Quote exactly, and only, the lines of the material below from the line with "You are a computer-use agent. 949x560 pixels." through the line with "Instruction: Click the".

=== Supplied entries ===
· · · · · · ·

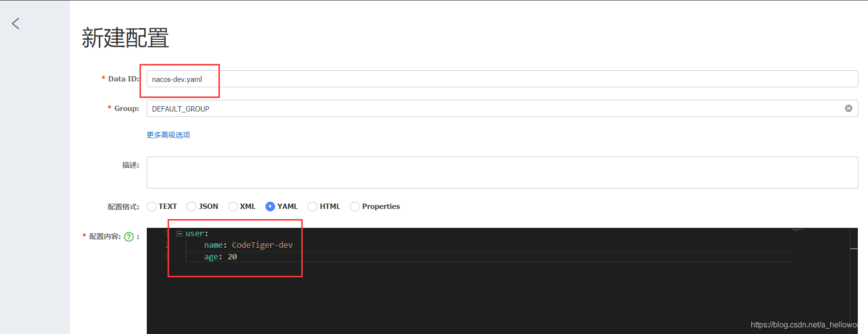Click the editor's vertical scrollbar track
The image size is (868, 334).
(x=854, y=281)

· · · · · · ·

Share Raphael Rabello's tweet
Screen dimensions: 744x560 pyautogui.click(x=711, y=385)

· · · · · · ·

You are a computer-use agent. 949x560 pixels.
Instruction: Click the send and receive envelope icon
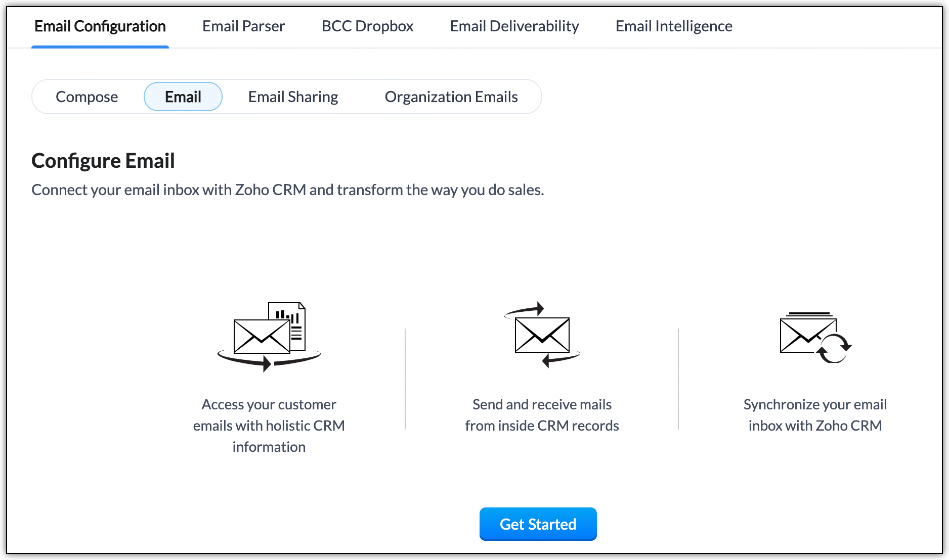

· · · · · · ·

=== Answer for the task ===
You are a computer-use agent. 949x560 pixels.
Instruction: Click the send and receive envelope icon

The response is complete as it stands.